What this task involves → Swap every occurrence of "screenshot" in the entries below for "screen capture" and repeat the entries with nothing else altered. Omit the pictures from your answer.

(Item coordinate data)
= = = = = = =

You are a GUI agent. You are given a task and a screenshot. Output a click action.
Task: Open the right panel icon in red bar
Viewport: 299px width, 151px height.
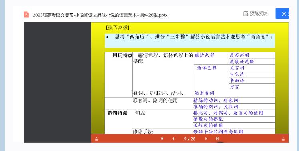coord(283,139)
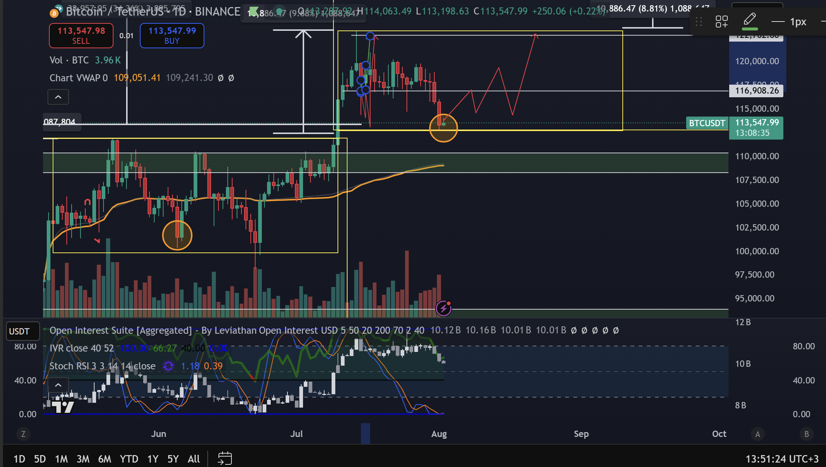Click the TradingView logo on chart
The image size is (826, 467).
(62, 406)
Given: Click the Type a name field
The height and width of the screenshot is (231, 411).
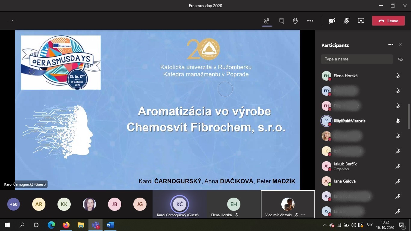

= = = = = = =

Task output →
You are a GUI agent. You are given a task and a screen capture. Output a click action.
Task: Open the right panel icon in red bar
Viewport: 299px width, 151px height.
coord(283,139)
Click the TradingView logo on chart
The image size is (826, 467).
(62, 406)
Given: Click the Type a name field
The height and width of the screen capture is (231, 411).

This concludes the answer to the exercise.